*WHAT YOU SHOULD DO:* Nothing is needed except the lines below that run from the one with "You are a computer-use agent. Screen dimensions: 930x621" through the one with "Given: Select the fs-49a65e00 file system ID", repeated exactly.
[[ SUPPLIED RECORDS, beginning ]]
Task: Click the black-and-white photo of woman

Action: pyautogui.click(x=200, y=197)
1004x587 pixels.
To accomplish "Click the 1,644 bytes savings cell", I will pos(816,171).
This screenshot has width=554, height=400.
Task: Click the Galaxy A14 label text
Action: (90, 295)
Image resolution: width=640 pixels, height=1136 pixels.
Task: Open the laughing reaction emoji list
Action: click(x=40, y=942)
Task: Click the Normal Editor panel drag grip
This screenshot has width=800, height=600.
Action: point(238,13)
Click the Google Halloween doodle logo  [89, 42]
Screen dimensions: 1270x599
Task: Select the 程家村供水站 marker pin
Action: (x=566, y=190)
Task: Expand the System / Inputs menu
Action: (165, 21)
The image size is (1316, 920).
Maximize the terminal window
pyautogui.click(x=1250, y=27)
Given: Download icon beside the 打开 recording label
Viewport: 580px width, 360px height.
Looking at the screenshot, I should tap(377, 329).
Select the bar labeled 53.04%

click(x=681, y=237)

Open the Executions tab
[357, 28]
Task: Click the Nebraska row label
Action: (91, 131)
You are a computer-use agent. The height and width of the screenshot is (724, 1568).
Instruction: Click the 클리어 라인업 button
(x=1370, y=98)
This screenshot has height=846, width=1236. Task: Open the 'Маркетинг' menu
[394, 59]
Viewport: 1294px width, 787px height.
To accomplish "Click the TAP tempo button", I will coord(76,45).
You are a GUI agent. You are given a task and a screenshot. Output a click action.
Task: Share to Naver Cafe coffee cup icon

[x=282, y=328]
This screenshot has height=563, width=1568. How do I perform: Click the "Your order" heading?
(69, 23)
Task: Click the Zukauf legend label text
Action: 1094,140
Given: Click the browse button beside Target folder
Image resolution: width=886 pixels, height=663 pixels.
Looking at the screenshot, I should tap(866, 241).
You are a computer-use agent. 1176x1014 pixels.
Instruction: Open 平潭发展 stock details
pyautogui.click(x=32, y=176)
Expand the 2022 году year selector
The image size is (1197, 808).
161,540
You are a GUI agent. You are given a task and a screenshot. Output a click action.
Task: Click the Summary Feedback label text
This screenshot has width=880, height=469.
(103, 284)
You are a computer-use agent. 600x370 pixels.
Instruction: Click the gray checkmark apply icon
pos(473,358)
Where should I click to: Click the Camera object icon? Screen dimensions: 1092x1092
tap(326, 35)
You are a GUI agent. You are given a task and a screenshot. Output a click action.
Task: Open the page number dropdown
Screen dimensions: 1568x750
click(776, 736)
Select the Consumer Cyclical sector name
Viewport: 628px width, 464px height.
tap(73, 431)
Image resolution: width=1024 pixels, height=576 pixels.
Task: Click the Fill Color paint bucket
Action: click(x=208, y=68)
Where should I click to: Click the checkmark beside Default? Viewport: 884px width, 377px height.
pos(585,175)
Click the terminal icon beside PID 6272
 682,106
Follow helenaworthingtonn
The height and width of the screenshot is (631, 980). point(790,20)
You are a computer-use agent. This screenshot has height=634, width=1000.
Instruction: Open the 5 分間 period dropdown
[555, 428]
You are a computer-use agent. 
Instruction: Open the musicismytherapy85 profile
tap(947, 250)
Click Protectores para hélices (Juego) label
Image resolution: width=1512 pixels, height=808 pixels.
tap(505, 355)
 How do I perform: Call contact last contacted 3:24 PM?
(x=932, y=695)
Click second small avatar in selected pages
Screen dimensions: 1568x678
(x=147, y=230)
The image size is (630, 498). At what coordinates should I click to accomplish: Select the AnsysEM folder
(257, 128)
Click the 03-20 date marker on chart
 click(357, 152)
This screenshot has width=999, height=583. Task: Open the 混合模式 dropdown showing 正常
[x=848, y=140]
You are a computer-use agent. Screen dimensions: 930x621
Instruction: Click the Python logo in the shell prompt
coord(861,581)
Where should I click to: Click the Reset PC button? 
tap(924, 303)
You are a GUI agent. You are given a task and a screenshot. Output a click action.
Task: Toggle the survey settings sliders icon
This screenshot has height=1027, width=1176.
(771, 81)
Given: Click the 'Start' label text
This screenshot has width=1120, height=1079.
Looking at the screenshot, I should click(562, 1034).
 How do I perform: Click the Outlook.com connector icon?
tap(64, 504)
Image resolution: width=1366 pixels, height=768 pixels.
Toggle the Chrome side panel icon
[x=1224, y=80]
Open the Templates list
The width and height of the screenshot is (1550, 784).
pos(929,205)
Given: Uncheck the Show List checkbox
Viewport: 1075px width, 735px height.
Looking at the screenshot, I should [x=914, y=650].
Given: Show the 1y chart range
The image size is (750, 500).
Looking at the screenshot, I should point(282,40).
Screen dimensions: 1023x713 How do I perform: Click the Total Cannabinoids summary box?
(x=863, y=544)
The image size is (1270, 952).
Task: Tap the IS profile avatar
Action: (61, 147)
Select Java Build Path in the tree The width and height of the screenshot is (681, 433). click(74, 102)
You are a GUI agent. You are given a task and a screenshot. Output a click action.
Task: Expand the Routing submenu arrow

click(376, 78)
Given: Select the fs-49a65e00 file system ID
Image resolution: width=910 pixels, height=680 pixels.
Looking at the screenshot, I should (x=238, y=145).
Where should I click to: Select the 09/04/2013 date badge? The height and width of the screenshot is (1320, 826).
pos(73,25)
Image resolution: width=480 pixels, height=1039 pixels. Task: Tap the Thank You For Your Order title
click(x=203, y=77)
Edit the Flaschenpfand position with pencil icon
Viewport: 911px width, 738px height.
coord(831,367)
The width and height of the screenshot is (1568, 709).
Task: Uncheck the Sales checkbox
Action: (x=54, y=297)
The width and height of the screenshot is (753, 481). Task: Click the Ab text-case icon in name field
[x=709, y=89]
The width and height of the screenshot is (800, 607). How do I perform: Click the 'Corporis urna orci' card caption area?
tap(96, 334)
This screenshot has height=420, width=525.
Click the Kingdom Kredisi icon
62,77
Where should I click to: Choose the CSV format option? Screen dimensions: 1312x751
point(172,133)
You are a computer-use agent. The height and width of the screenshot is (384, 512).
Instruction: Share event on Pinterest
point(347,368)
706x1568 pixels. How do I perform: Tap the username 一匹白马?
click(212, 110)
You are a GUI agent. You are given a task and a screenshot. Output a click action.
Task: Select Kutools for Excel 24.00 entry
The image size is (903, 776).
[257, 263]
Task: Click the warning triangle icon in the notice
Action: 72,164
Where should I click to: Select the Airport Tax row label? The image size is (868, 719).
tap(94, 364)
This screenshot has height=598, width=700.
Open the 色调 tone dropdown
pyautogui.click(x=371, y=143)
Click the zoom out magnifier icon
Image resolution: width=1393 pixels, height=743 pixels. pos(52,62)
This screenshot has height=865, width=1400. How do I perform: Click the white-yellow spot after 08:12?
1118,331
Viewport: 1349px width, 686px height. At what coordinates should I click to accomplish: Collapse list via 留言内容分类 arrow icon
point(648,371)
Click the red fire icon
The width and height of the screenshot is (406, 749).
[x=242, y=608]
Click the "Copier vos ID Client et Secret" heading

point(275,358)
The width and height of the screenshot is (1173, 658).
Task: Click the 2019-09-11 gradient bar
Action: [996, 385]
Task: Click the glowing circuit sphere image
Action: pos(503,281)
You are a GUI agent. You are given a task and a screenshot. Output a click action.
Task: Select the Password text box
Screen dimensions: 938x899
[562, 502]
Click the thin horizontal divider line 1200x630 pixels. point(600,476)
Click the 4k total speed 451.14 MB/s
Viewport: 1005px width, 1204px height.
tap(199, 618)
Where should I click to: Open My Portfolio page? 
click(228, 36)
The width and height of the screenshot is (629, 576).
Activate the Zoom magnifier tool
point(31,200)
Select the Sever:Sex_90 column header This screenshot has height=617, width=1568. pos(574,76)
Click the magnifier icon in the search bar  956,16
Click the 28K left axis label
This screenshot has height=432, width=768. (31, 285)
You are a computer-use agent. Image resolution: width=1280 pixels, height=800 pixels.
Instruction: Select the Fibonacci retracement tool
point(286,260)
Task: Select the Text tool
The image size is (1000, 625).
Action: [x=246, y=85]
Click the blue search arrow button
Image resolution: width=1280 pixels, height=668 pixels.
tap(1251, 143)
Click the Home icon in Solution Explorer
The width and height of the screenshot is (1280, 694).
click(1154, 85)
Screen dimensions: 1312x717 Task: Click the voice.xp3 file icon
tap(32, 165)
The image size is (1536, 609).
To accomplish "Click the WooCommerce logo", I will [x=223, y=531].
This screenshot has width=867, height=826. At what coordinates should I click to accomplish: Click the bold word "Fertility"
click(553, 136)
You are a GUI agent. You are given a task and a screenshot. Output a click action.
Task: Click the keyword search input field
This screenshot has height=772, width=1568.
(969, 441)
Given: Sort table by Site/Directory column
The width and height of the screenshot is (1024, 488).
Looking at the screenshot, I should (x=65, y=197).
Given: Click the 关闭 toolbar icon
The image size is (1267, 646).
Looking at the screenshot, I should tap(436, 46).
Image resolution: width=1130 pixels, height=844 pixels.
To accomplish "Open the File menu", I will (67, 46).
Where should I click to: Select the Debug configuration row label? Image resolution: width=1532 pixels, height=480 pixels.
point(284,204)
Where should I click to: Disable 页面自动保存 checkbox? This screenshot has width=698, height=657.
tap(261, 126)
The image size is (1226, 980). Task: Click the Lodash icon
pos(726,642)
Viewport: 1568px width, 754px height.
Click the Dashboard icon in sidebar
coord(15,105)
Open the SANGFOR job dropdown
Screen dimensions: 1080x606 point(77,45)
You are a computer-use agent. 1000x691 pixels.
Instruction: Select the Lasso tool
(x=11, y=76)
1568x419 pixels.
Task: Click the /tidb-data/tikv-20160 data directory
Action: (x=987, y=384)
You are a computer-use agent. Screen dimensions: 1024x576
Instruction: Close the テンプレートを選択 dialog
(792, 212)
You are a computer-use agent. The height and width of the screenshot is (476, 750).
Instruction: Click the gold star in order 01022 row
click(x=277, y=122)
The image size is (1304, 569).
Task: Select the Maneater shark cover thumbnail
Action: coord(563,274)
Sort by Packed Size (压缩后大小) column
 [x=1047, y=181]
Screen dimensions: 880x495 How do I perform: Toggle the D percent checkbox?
[[ SUPPLIED RECORDS, end ]]
*RESULT BELOW:*
You are a computer-use agent. Screen dimensions: 930x621
Instruction: Click the Python logo in the shell prompt
coord(861,581)
Where should I click to: Click the Reset PC button? 
tap(924, 303)
You are a GUI agent. You are given a task and a screenshot. Output a click action.
Task: Toggle the survey settings sliders icon
This screenshot has height=1027, width=1176.
(771, 81)
Given: Click the 'Start' label text
This screenshot has width=1120, height=1079.
Looking at the screenshot, I should click(562, 1034).
 How do I perform: Click the Outlook.com connector icon?
tap(64, 504)
Image resolution: width=1366 pixels, height=768 pixels.
Toggle the Chrome side panel icon
[x=1224, y=80]
Open the Templates list
The width and height of the screenshot is (1550, 784).
pos(929,205)
Given: Uncheck the Show List checkbox
Viewport: 1075px width, 735px height.
Looking at the screenshot, I should [x=914, y=650].
Given: Show the 1y chart range
The image size is (750, 500).
Looking at the screenshot, I should point(282,40).
Screen dimensions: 1023x713 How do I perform: Click the Total Cannabinoids summary box?
(x=863, y=544)
The image size is (1270, 952).
Task: Tap the IS profile avatar
Action: (61, 147)
Select Java Build Path in the tree The width and height of the screenshot is (681, 433). click(74, 102)
You are a GUI agent. You are given a task and a screenshot. Output a click action.
Task: Expand the Routing submenu arrow

click(376, 78)
Given: Select the fs-49a65e00 file system ID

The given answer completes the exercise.